A Breakdown of Battlecards — Making byte sized views, of big product challenges

5 min readApr 12, 2022
Source: Building Goals by Miguel Magaro

Type battlecards in Google. Go on, do it.

Did you come across information on sales battlecards every small and big organization is proactively recommending?

This is because battlecards are high-value internal assets that compile key information in bite-sized pellets. The only caveat… these have sales information, pertaining to the product or service, the target market, the target customer, and the brand competitors. While every sales professional would surely have this information at their fingertips, this document really helps, especially during pitches when they require quick reference to important statistics and metrics.

But, why are we talking about sales battlecards?

This is because, folks here at Cope, knowing how useful battlecards are, had an idea — to personalize battlecards and create a template, based on similar principles, that everyone in the organization can use. And, we have been using these successfully since our very first business quarter.

Over time, these have been polished, perfected, and refined. Imagine our excitement today as battlecards are rolled out across the ecosystem at Polygon!

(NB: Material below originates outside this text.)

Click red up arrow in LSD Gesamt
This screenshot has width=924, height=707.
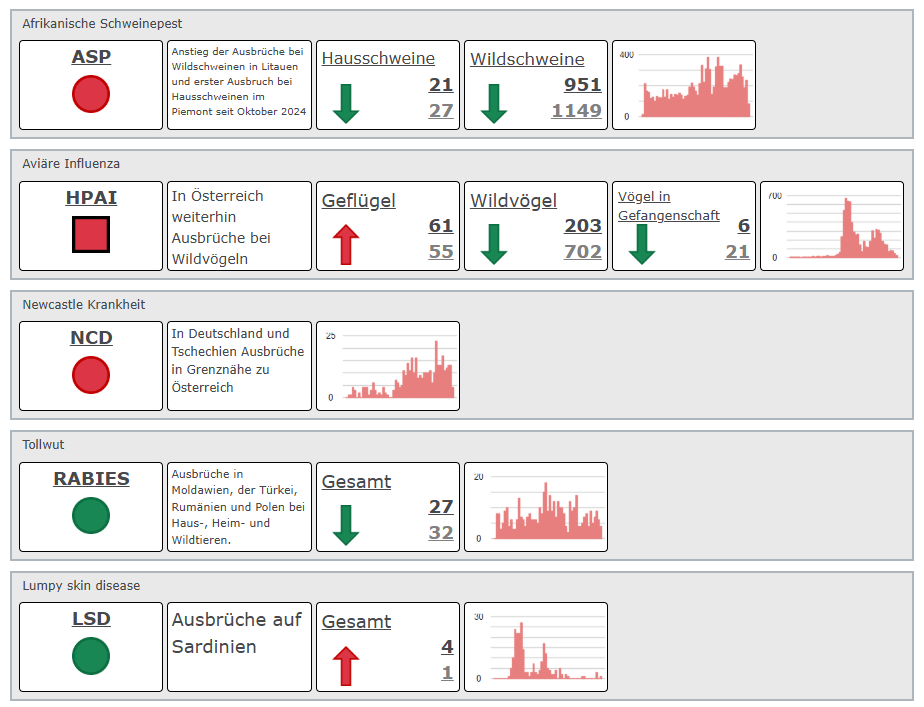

So, here’s presenting our version of battlecards.


Let’s talk purpose first.

There is a degree of creativity in every human being, in one way or the other. To be our best creative selves, we need an ecosystem to nurture our talents, a space to grow our specific skillsets, and targets that hold us accountable. And, most importantly, there has to be support when we falter and empathy for our occasional blunders.

Our objective while designing battlecards for Cope was to imbibe these various elements into information that anyone can look up and utilize for positive action.

Filling those blanks

The name!

Frankly, it can’t be blamed if someone names themselves as Alexander: The Defender of the Weak, Don Juan: Romancer of Women, or I am Legend! However, we decided that it wasn’t the right approach for our battlecards.

So, we stick to our original names, always.

The devil is in the detail! [Or, perhaps, God is in the detail!]

To have empathy in the workplace, our teams need to know us, understand our skills, and know our personalities just a little better. So, what is needed is a quick reference point.

We state our genders or our preferred pronouns and our functions in the organization — could be Growth, Product, or Strategy.

We also let our teams know the tasks they can approach us for and those that they should think twice or thrice before doing so. So, the next time, they approach us with some of the latter, they come bearing gifts! 😉

The next important detail is to allow everyone a view of our inner mechanics. Letting our passions shine offers some useful tips to the team, especially in ice-breaker events or team-building exercises.

Do we belong to the introvert, extrovert, or ambivert category? Is social media savviness part of our appeal — if so, you can bet to see our personal handles linked on our battlecards.

Are there things we love and others that we are exceptional at? Maybe one of us is an A-list poker player, and playing a game of poker is the only way to bond with them. Or, perhaps, someone considers themselves a feminist and is open to all discussions ‘feminism’.

Finally, it’s time for our mantra.

It may be something personal, it may be profound, but it is always something true.

Describing the role!

This is the professional elevator-pitch.

The idea is to let anyone who reads it form a fair idea of our work and skillset.

Finally, our OKRs!

At Cope, battlecards are built every quarter.

While the former details largely remain consistent, OKRs (or Objectives and Key Results) change every quarter.

But first, let’s set the context for how these OKRs are set.

Stage 1

Before every quarter, the executive team decides the vision for the company.

What this means is that the team sets the business objectives for the quarter, and against that quarter, they define the specific results or KRs that will help them achieve these. The KRs are usually metrics that are easy to measure and track.

Stage 2

Once these goals are set, all teams come together and rough out the team OKRs. Doing this exercise collaboratively helps us understand each other’s work and gives way to healthy competition and collaboration.

At Cope, there are dedicated OKRs for product, design, and growth. For each quarter, we decide each team’s objectives and three specific key results against each.

Stage 3

Once the team OKRs are ready, the individual OKRs are ready to roll.

The team decides internally who takes up what, and what the individual targets are. This is an excellent exercise because it helps everyone set goals that tie up to the business objectives for the quarter. No shying away from setting learning goals either! Up-skilling is essential to our company’s growth and, therefore, encouraged.

And folks, this is also where our battlecards come in.

The OKRs are set and visible for all to see, and, now, it’s time to smash it with our work in every sprint until the quarter ends.

Discussions and then getting started

Finally, the battlecards are good to go.

Meet Swetha, the growth specialist at Cope!

And, this is how her battlecard looked in one quarter.

Battlecards, such as these, give us a good reference to targets.

On a personal level, it allows us to stay agile, evolve, experiment, and deliver high-quality work. From a team lens, it makes us accountable to each other, letting us all stay on target and meet business goals every quarter.

In essence, it keeps us in shape for Web3.

Battlecards have now become a part of Cope and Polygon’s workflow in making sure the entire org is aligned about their goals, making tracking of performance easy, effective, and most importantly making goals attainable.